In all these cases, the question "Can I determine the parameters from the data I can collect?" is precisely a question of observability, often called structural identifiability in these fields. An analysis using the tools we've discussed—be it through transfer functions, input-output differential equations, or Lie derivatives—can tell the scientist, before a single experiment is run, whether their planned experiment is even capable of identifying the parameters of interest. If a parameter is structurally unidentifiable, the theory tells us that we must change the experiment: we either need to measure a different variable or perturb the system in a new way to make that parameter's influence felt.

Furthermore, this framework helps us distinguish between fundamental limits and practical ones. Structural identifiability is a property of the model equations under ideal, noise-free conditions. Practical identifiability, on the other hand, deals with the reality of finite, noisy data. A parameter might be structurally identifiable in theory, but if its effect on the output is extremely small compared to the measurement noise, it will be practically impossible to estimate with any precision.

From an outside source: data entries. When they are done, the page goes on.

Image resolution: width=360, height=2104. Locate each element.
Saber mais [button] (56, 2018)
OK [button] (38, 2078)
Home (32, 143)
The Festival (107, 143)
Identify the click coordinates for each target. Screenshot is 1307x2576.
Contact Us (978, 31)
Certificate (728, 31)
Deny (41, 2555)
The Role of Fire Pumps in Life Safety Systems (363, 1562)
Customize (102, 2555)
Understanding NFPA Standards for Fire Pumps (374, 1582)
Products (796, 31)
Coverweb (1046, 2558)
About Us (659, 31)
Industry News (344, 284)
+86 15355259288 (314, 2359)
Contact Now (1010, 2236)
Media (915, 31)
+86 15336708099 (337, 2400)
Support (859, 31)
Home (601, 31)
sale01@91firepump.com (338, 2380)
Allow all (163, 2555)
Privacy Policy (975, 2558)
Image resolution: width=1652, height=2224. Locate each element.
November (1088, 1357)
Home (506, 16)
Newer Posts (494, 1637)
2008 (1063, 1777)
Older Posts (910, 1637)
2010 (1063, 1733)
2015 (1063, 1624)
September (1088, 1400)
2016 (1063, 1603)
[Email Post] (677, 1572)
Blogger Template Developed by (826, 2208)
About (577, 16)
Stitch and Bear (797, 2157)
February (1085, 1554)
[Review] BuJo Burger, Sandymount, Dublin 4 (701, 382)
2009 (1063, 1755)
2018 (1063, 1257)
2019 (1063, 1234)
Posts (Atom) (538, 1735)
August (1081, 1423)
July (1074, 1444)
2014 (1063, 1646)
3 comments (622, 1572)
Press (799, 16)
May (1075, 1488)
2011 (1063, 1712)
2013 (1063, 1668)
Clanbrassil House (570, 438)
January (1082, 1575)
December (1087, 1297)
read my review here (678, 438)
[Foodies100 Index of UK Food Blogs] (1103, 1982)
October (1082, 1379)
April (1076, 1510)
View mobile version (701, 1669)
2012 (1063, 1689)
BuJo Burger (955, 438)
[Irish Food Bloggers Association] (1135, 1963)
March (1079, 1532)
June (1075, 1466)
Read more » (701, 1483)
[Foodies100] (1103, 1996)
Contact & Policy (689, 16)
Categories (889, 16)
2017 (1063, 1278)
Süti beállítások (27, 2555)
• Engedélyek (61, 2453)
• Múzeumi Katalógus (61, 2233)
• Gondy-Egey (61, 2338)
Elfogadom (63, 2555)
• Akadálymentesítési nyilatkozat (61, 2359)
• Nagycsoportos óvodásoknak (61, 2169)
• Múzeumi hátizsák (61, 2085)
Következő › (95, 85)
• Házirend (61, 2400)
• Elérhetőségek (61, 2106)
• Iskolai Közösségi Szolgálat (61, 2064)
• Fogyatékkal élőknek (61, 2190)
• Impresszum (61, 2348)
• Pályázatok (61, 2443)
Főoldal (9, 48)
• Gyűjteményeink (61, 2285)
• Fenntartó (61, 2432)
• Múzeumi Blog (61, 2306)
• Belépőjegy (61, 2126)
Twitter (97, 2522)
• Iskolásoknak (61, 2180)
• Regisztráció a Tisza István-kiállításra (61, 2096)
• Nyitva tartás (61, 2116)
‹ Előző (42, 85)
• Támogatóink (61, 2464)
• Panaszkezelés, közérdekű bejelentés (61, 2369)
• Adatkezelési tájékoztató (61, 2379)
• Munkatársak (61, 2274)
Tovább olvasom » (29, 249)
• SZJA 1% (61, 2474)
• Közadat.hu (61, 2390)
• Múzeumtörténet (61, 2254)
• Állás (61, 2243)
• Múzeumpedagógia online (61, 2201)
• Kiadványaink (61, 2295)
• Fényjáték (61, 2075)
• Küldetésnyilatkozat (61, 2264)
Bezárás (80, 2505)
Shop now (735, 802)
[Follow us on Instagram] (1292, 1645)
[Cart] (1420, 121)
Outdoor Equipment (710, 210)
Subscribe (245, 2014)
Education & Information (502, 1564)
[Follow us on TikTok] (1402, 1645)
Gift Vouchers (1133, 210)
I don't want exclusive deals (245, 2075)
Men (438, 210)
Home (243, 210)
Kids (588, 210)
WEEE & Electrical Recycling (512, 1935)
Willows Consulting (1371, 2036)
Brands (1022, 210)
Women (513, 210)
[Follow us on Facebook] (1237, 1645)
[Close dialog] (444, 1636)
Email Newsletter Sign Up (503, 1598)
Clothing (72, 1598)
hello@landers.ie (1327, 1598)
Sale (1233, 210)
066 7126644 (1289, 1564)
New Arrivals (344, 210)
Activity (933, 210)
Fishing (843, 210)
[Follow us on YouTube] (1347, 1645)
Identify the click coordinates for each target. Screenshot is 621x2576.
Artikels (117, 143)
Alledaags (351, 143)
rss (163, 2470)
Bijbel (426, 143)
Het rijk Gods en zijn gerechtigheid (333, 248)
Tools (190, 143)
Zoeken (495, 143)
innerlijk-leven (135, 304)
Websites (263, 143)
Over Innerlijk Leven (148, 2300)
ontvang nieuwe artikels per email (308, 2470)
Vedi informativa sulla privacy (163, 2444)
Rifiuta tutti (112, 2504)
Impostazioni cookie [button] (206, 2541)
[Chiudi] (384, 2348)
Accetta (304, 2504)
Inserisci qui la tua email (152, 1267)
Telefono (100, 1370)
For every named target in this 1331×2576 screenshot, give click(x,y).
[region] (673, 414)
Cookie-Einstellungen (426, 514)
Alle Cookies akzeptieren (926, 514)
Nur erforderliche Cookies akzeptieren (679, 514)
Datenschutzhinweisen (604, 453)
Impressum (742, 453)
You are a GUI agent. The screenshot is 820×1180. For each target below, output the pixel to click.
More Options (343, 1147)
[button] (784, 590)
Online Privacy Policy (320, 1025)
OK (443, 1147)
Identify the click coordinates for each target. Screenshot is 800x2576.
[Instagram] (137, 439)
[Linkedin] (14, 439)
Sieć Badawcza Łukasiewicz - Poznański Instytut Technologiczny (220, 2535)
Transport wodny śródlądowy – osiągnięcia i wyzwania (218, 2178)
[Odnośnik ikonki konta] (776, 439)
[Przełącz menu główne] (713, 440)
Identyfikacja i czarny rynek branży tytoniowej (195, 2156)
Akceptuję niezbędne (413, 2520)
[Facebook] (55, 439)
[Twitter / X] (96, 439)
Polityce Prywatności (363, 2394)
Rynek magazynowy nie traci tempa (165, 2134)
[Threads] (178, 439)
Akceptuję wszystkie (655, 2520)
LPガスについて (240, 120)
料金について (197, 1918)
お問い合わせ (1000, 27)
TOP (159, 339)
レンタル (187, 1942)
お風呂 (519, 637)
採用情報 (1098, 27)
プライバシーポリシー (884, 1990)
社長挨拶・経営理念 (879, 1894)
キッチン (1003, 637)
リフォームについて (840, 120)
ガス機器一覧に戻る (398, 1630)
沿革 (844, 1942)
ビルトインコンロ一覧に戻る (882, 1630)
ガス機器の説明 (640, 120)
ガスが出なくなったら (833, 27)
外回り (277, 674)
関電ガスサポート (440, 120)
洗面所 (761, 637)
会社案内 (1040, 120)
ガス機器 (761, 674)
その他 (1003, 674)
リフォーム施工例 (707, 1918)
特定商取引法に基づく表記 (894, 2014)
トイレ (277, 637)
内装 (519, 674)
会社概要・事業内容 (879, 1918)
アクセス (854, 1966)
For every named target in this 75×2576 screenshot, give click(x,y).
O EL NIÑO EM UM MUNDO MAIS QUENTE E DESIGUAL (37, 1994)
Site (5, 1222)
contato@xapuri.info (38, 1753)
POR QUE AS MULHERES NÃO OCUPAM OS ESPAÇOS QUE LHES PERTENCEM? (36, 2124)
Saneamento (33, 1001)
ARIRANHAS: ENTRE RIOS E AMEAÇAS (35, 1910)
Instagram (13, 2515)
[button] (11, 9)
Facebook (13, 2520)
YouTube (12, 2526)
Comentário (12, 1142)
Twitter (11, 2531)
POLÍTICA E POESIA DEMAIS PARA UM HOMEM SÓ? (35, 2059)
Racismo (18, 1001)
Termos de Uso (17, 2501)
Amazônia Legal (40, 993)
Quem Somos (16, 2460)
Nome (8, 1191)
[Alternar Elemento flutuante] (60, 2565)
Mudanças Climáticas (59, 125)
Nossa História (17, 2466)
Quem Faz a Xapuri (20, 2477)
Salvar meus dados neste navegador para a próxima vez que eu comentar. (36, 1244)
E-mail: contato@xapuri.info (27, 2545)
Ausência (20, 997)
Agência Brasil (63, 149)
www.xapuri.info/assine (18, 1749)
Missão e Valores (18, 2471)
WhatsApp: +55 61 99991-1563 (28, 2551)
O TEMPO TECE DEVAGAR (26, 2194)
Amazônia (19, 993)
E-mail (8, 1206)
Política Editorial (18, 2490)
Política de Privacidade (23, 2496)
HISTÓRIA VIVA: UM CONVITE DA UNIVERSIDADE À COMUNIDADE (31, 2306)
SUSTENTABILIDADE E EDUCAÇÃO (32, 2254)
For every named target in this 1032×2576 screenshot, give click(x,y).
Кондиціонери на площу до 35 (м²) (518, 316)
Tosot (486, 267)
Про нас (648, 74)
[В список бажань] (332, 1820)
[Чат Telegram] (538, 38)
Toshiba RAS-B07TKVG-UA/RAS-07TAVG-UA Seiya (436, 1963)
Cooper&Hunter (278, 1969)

Observability analysis provides the essential foundation, telling us what is possible in principle, while statistical analysis builds upon it to tell us what is feasible in practice. If the underlying system is structurally unobservable, no amount of data or statistical wizardry can recover the unobservable state or parameter. The theory provides a hard boundary on what is knowable.

From the simple geometry of a particle on a plane to the frontiers of mapping new worlds and uncovering the parameters of life itself, nonlinear observability provides a unified and profound language for reasoning about what we can know from what we can see.